By December 3, 2020No Comments

Risk managers at life sciences companies hear analysis, share pain, discuss options. 

Virtually no company is immune to the ongoing pain meted out by rising insurance premiums in the wake of the pandemic. But one way to soften the blow, when possible, is differentiating yourself from the pack.

  • That takeaway and others emerged this week at a NeuGroup meeting for life sciences treasurers featuring an update on property insurance and directors and officers (D&O) coverage by Brad Zechman, an account executive at Aon who also addressed the group in June. “I wish I was coming back under better circumstances,” he said.
  • Members across the NeuGroup Network have been sharing details of the increases they’re paying for renewals this year and offering advice on coping with markets that show no signs of softening anytime soon.
  • The unfavorable conditions are motivating some corporates to consider options including the potential use of captives. They also underscore the need for alternative risk transfer solutions. As NeuGroup founder Joseph Neu wrote recently, “Traditional insurance is overripe for transformation and it’s a matter of when, not if.”

Shop early. One valuable lesson learned: Start the renewal process as soon as you can. “You can never start early enough,” one member said, adding that getting rate quotes has been taking longer under current market conditions. Another treasurer said, “You need to be engaged throughout the process; you can’t wait for the total tower to be built.”

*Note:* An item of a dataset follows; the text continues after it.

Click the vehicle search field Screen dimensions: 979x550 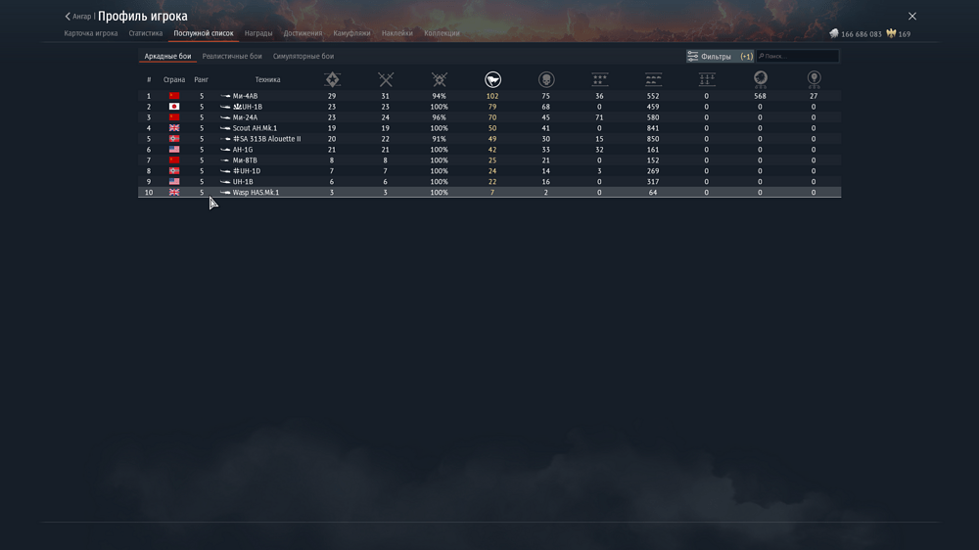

Explaining the pain. As the chart above shows, companies faced average increases for property coverage of about 33% in the third quarter. “Many insurers are continuing to push rates higher toward what they believe are sustainable levels to address increased risk and natural catastrophe losses,” Aon’s presentation stated. Increases are higher for companies with quota-share programs as opposed to single carrier program structures.

Differentiation. One key to lower premium hikes, Mr. Zechman said, is “how you differentiate yourself from everybody else,” citing the higher rates paid for programs with higher levels of catastrophic exposure and reduced scrutiny for companies with lower CAT exposure or “low claim activity.”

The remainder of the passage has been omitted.